RESCINDING ACKNOWLEDGMENT

It appears that Congress could rescind acknowledgment. Christopher Ford, in a law review article, states that "there would seem to be no check upon the ability of the political branches of the United States government [Congress or the executive] to recognize, or to de-recognize, Indian tribes (Christopher A. Ford, "Executive Prerogatives in Federal Indian Jurisprudence: The Constitutional Law of Tribal Recognition," 73 Denv. U. L. Rev. 141 (1995)).

In the 1950s and 1960s, Congress terminated the special relationship between the United States and some tribes as part of an assimilation policy. Between 1954 and 1964, Congress passed 14 acts that ended federal acknowledgment for 109 Indian tribes and bands. Congress later restored federal acknowledgment to some of these tribes and repealed the termination of others.

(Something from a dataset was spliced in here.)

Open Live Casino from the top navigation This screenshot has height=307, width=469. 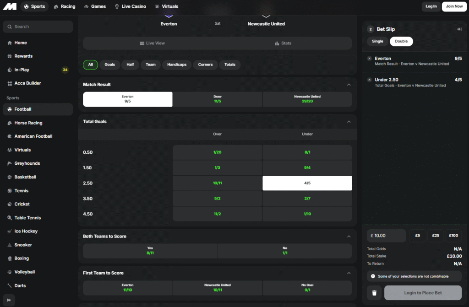pos(130,6)
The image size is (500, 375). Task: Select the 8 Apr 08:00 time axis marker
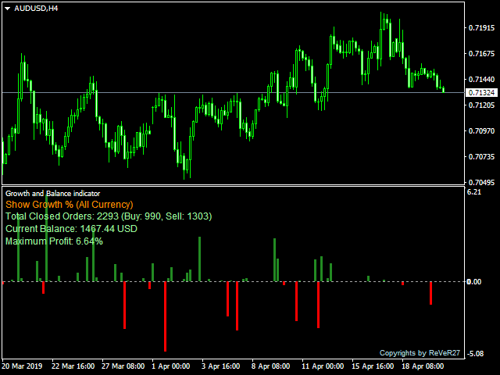click(x=270, y=366)
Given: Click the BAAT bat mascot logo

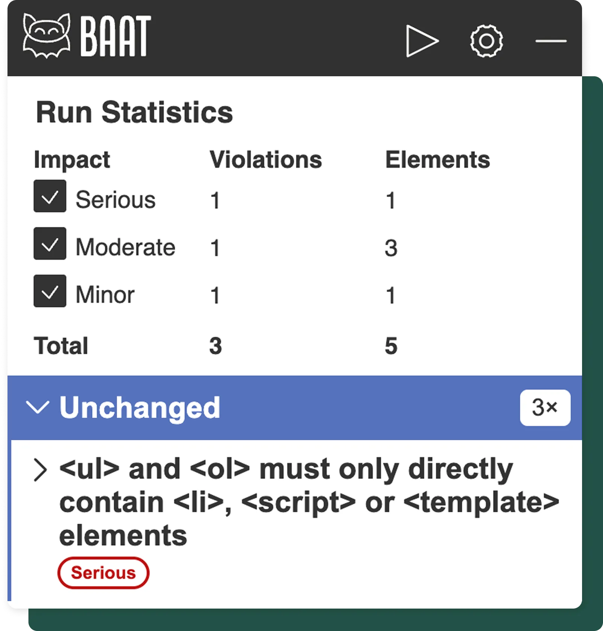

Federal courts may have some power to limit Congress' authority to acknowledge Indian tribes. In an old case, the U.S. Supreme Court stated that Congress cannot confer federal acknowledgment arbitrarily by calling any group of people an Indian tribe (U.S. v. Sandoval, 231 U.S. 28 (1913)). In a 1962 case not involving acknowledgment, the Court discussed this issue and stated that "the courts will strike down any heedless extension of that label. They will not stand impotent before an obvious instance of a manifestly unauthorized exercise of power..." (Baker v. Carr, 369 U.S. 186 (1962)). More recently, in a different context, the Court ruled that there is a limitation on Congress' power to regulate Indian affairs. The Court stated that use of this power must be rationally related to the purposes of the government-to-government relationship (Delaware Tribal Business Committee v. Weeks, 430 U.S. 73 (1977)).

We could not find any cases where a federal court overturned an acknowledgment of an Indian tribe by Congress or the BIA. One federal district court in Arizona considered the validity of the BIA's decision to acknowledge the Paiute Tribe. The court stated that most courts give great deference to congressional and executive determinations of tribal status. The court concluded, citing Sandoval, that it could overturn federal acknowledgment only "if the determination was a heedless extension and a manifestly unauthorized exercise of power" and it upheld the BIA's decision (Masayesva v. U.S., 792 F.Supp. 1178, 1185 (D. Arizona 1992)).